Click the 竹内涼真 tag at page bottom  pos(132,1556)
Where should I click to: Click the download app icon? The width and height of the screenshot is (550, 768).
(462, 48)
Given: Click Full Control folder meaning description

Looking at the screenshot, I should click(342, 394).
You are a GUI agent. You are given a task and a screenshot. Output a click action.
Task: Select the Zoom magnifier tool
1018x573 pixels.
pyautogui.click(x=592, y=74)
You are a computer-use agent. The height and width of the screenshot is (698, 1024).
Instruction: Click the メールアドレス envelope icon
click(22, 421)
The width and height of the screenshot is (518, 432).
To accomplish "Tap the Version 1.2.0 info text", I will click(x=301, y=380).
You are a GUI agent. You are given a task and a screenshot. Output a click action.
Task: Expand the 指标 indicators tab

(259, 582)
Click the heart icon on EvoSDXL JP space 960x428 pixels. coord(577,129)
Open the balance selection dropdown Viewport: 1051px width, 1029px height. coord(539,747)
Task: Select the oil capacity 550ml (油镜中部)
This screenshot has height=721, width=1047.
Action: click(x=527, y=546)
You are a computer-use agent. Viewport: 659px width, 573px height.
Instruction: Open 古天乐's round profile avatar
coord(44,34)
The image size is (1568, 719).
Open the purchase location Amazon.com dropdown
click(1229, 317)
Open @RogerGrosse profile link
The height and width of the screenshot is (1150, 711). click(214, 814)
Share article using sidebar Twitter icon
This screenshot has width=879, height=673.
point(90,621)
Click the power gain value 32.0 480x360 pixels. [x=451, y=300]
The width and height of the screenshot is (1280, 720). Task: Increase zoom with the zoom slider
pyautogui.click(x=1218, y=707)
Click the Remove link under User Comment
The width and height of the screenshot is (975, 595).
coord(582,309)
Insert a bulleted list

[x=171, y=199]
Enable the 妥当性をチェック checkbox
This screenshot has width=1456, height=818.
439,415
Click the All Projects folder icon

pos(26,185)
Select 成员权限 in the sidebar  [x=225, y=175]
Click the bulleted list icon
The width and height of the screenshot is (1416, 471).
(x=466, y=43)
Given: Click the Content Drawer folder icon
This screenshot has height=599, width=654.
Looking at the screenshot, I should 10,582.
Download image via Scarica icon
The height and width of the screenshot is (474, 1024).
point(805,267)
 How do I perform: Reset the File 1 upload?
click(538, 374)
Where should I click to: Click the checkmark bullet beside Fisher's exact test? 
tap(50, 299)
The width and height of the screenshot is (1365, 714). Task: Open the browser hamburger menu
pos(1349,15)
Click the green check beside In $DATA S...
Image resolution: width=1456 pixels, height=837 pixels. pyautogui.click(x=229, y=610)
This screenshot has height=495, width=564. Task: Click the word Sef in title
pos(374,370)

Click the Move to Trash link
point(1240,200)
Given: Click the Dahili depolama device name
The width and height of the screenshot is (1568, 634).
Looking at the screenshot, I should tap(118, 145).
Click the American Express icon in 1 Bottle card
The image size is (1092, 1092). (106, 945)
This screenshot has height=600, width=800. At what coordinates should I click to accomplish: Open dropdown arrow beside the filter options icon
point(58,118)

*Task goal*: In the records above, locate each line with the word "agent". Copy all such lines.

*Exercise response*:
You are a GUI agent. You are given a task and a screenshot. Output a click action.
You are a computer-use agent. The height and width of the screenshot is (698, 1024).
You are a GUI agent. You are given a task and a screenshot. Output a click action.
You are a computer-use agent. Viewport: 659px width, 573px height.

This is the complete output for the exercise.